Organizers in other states say they’ve been hearing the same thing. “People in Indiana are angry. They are mad. They are changing their mind,” says Jodi Smith, the Indianapolis-based state director for the anti-abortion group Susan B. Anthony List. When Senator Joe Donnelly, another vulnerable Democrat who is up for reelection in November, declared late last week that he would vote against Kavanaugh, it “started a firestorm of epic proportions,” Smith says. From her perspective on the ground in a highly contested swing state, “this is one of the best things that could happen to us.”It’s not yet clear whether the Kavanaugh affair will work to the GOP’s advantage; recent polling has not conclusively shown what women, for example, think about these allegations. “If the Republicans don’t get it together and make sure that he gets in there, that’s not going to help us,” says Howard, the Georgia RNC official. “What makes me mad at times about our party is we don’t stand up enough and say, ‘Enough of your shenanigans! We’re not putting up with this!’” And with the full Senate vote delayed and a supplemental FBI investigation under way, it’s not certain that Kavanaugh’s nomination will ultimately be successful. But if Kavanaugh is confirmed, Howard says, “that will fire up the base even more to say, ‘Look at what a fight we had on our hands.’”

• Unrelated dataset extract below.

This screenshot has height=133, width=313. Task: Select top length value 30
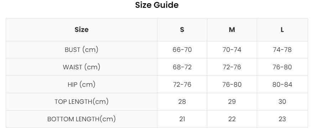click(282, 102)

The women I interviewed are, for the most part, committed conservatives. In a controversy that has been so deeply politicized, it isn’t necessarily surprising that they’re skeptical of Ford, a woman who was guided by Senate Democrats like Dianne Feinstein, and who may hurt Republican interests. But they all asserted that their convictions—and their disgust—go beyond their partisan commitments.
“I believe, with every fiber of my being, that he is telling the truth,” Howard says. “Not just because I’m conservative, and not just because I’m Republican. I believe that he is telling the truth.”
A big source of conservative women’s anger about Kavanaugh seems to come from a fundamental sense of unfairness: They believe Kavanaugh was convicted in the court of public opinion before he ever had a chance to defend himself. Howard told me that every cable-news network seemed strongly biased against the judge: She was watching NBC at a work event, and “the anchors … were just praising this woman like she was the next Rosa Parks or something,” she says. “I mean, I was screaming at the TV.”
Last week’s hearing was not part of a criminal investigation, “but you sure wouldn’t know that from watching,” says Smith, the Indiana activist. The 62-year-old calls herself “a Mike Pence girl to the max”; she got involved in political advocacy after she finished homeschooling her five kids. “The presumption of innocence … is something I taught my children,” she told me. But she, along with other women, thinks that privilege has not been afforded to Kavanaugh. “The media and the Democrats have totally flipped the narrative,” as Howard put it. Kavanaugh “is guilty until proven innocent.”